▶ Given problem
Which lines below contain the word "should"? Copy each of them.

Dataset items
◆ ◆ ◆ ◆ ◆ ◆ ◆

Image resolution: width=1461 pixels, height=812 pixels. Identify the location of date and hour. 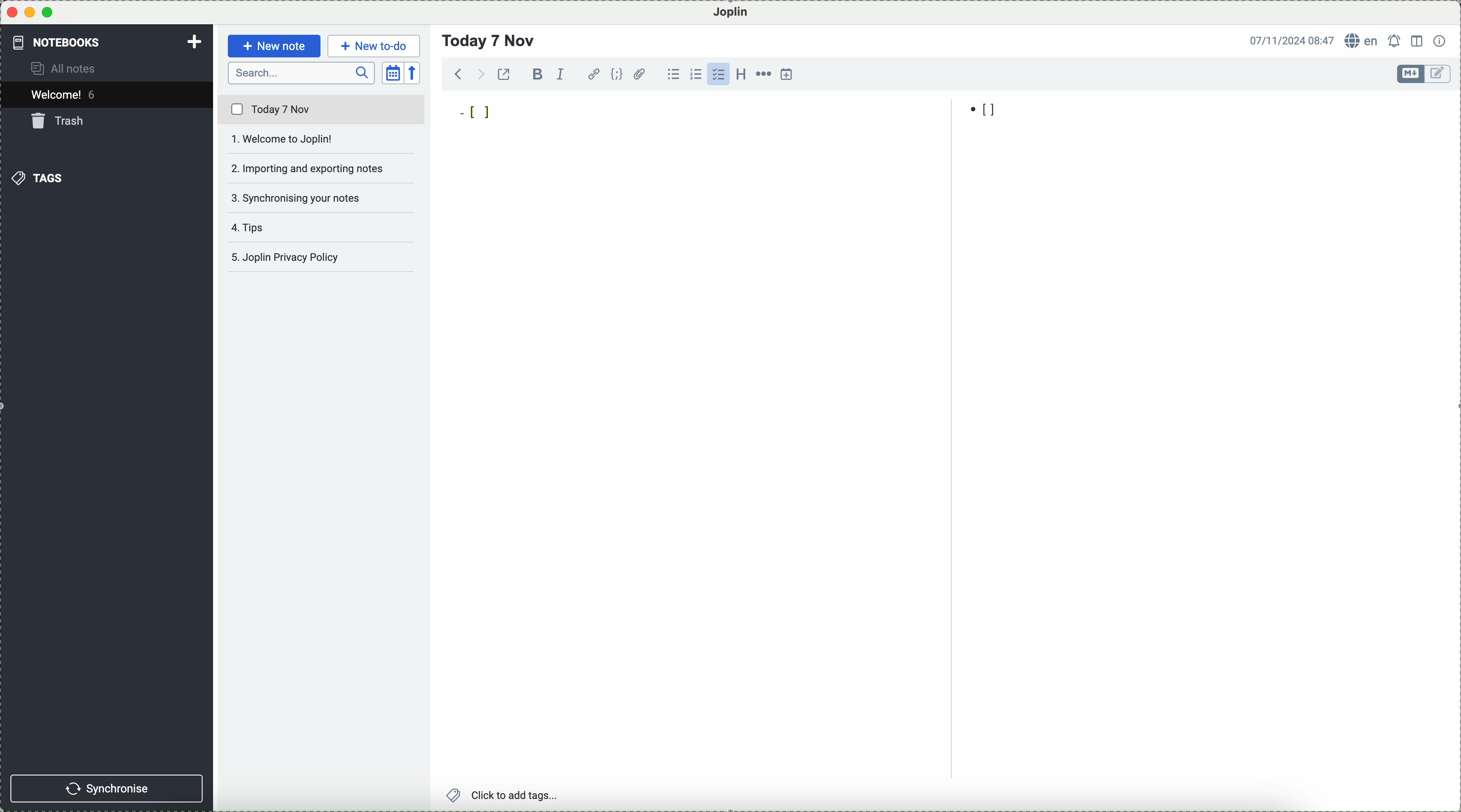
(1292, 39).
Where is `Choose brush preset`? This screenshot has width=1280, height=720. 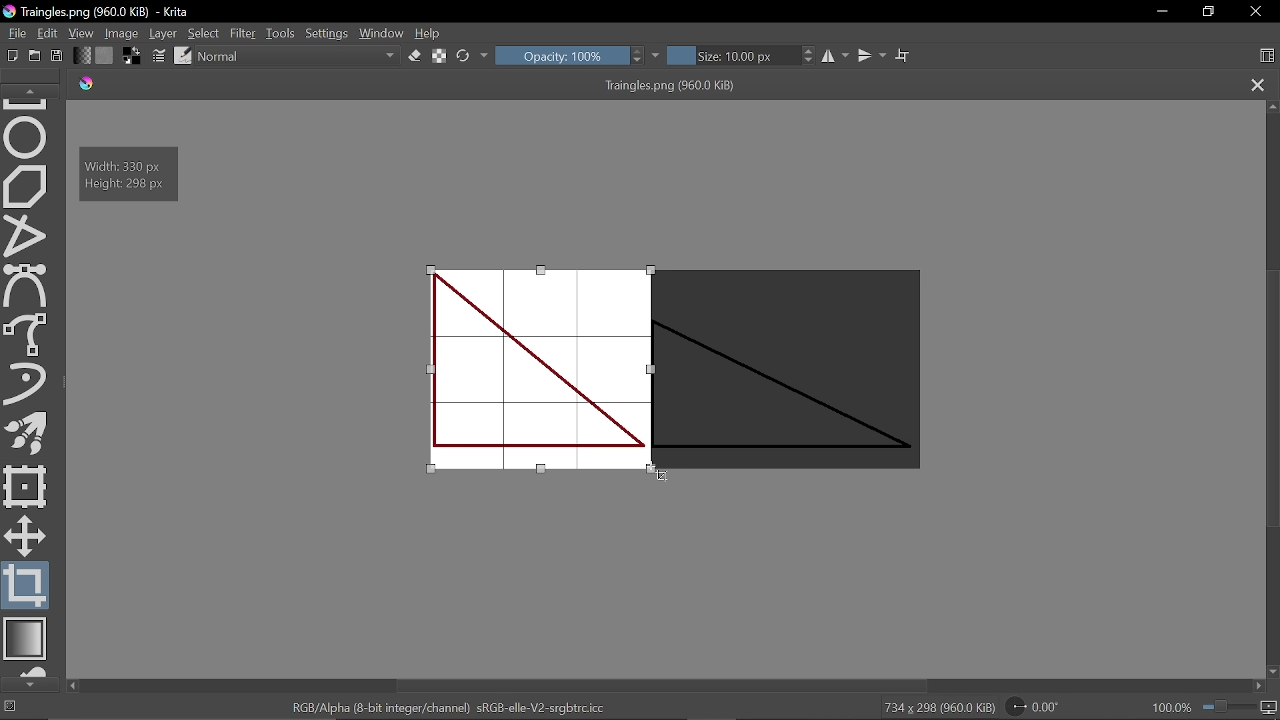 Choose brush preset is located at coordinates (182, 56).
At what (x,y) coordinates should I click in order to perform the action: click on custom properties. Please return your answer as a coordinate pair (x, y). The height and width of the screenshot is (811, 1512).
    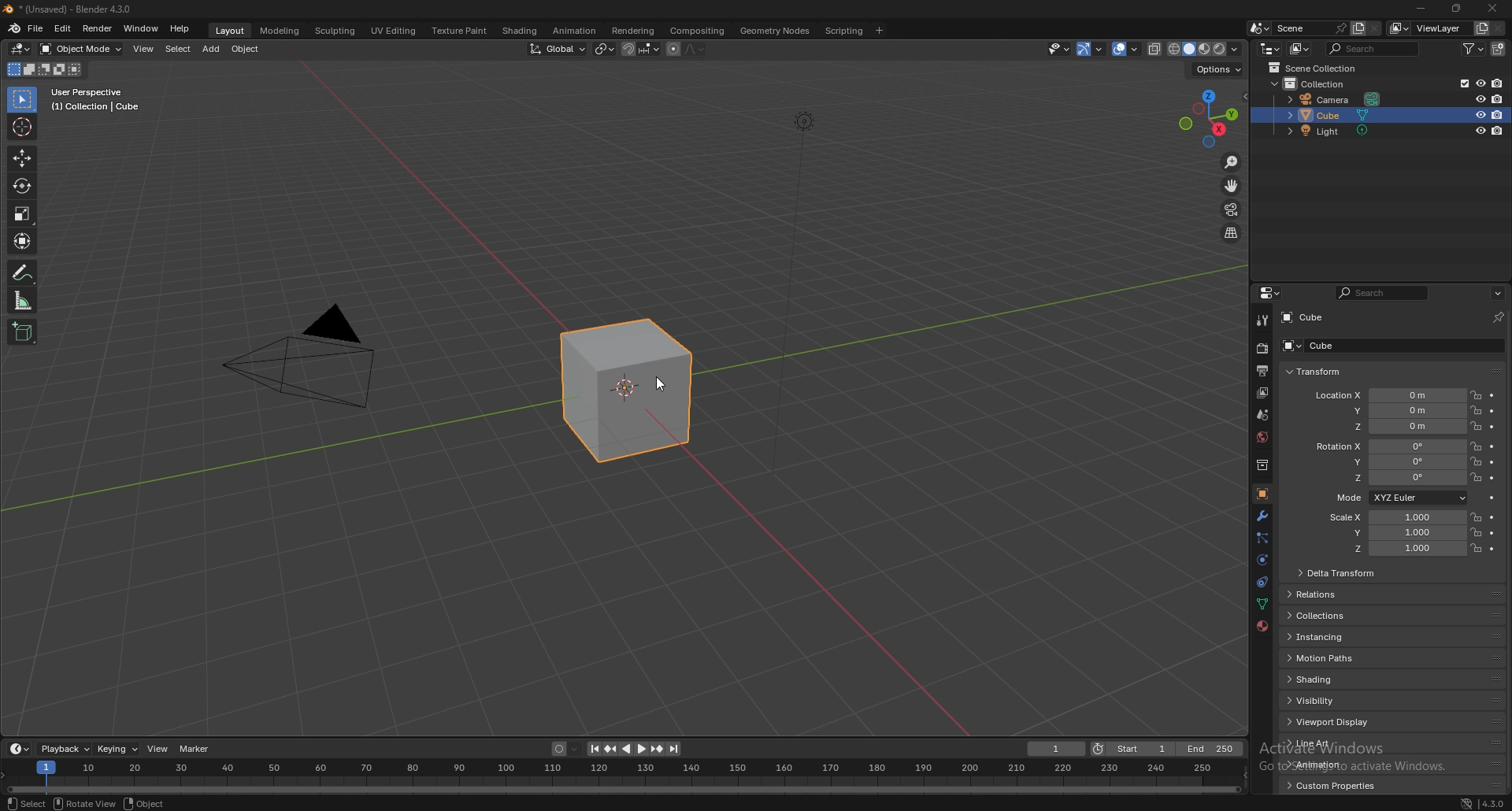
    Looking at the image, I should click on (1338, 785).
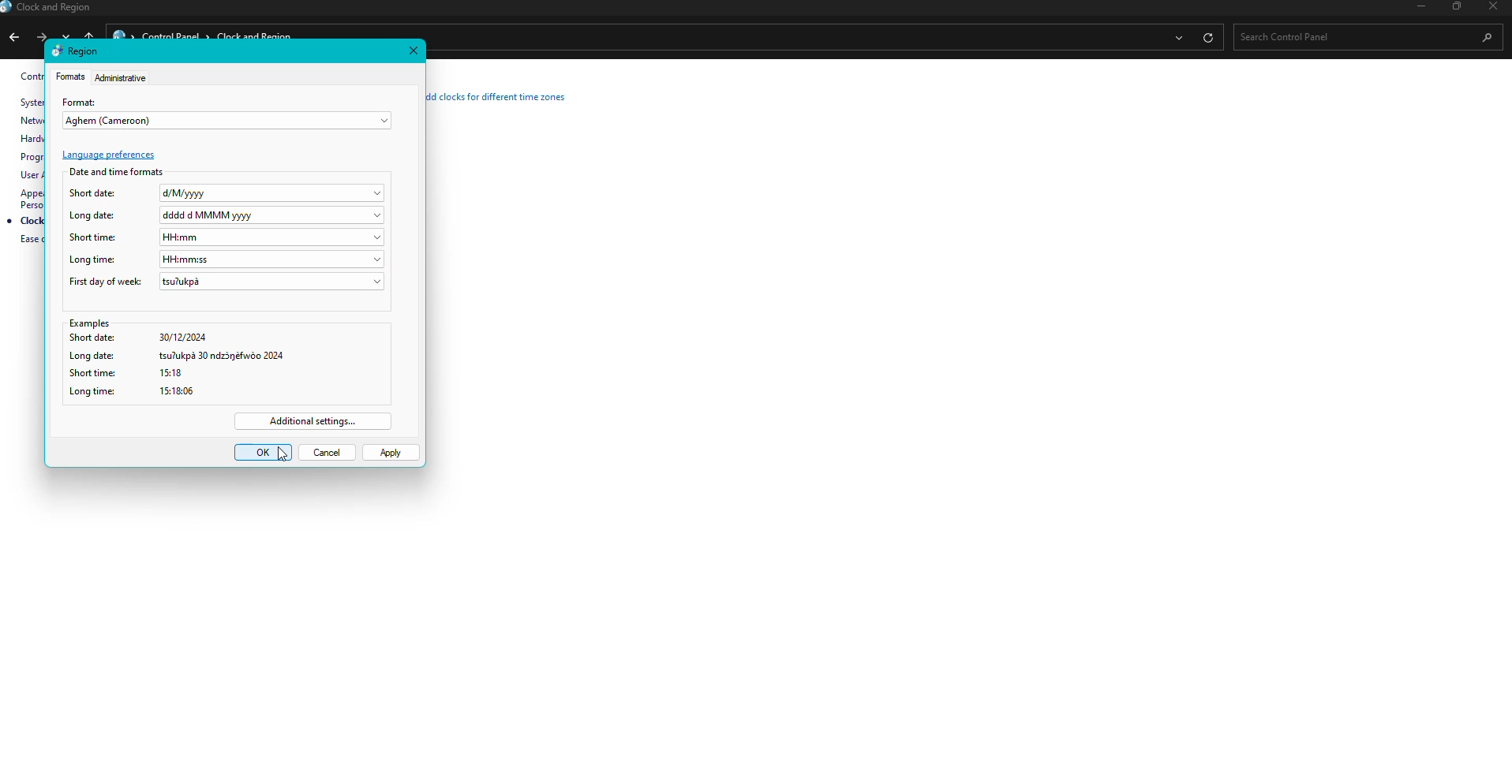 The image size is (1512, 784). What do you see at coordinates (263, 453) in the screenshot?
I see `OK` at bounding box center [263, 453].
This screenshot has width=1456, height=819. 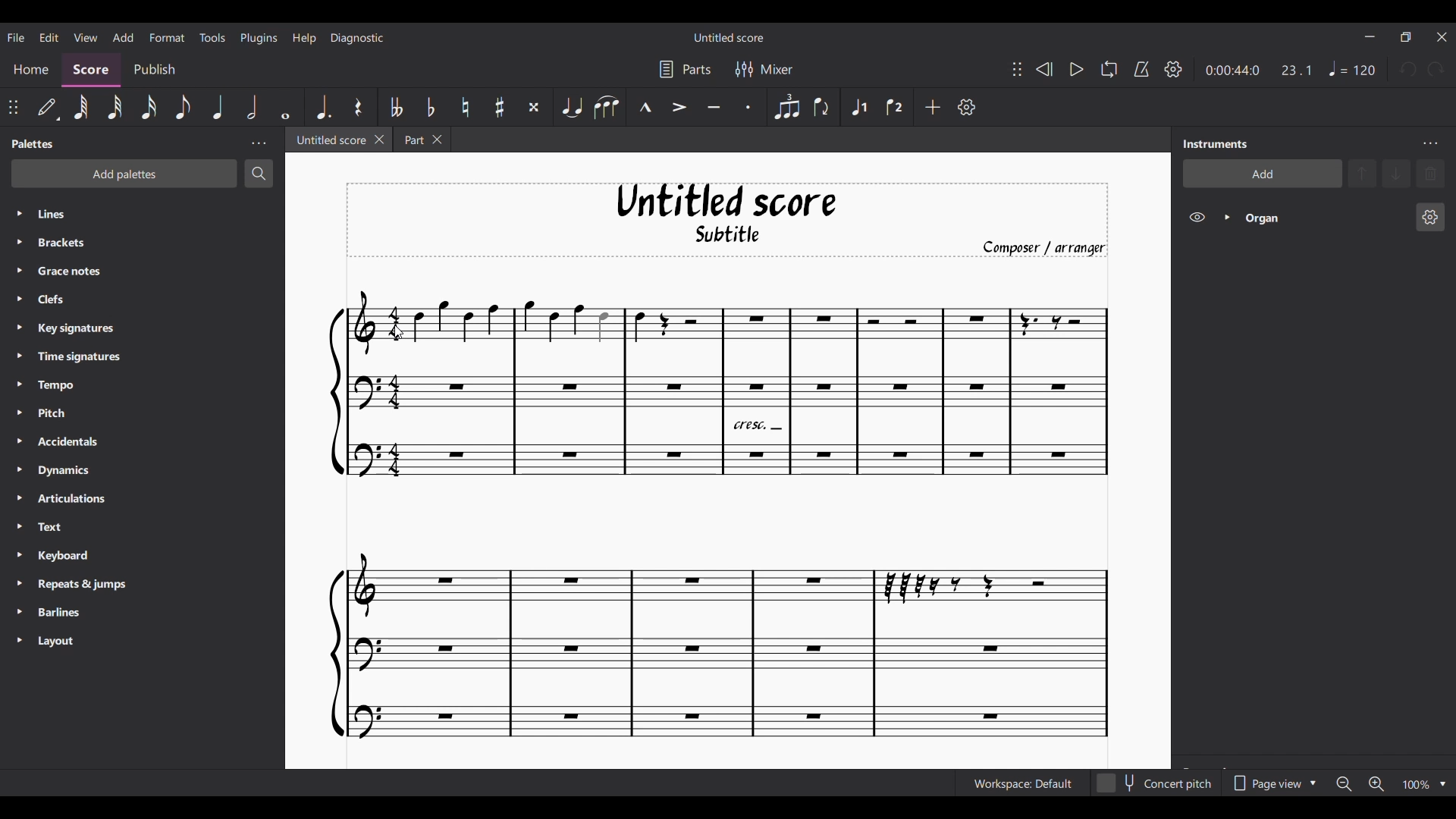 What do you see at coordinates (329, 139) in the screenshot?
I see `Current tab` at bounding box center [329, 139].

◆ ◆ ◆ ◆ ◆ ◆ ◆

▶ Right answer
At what (x,y) coordinates should I click in order to perform the action: click on custom properties. Please return your answer as a coordinate pair (x, y). The height and width of the screenshot is (811, 1512).
    Looking at the image, I should click on (1338, 785).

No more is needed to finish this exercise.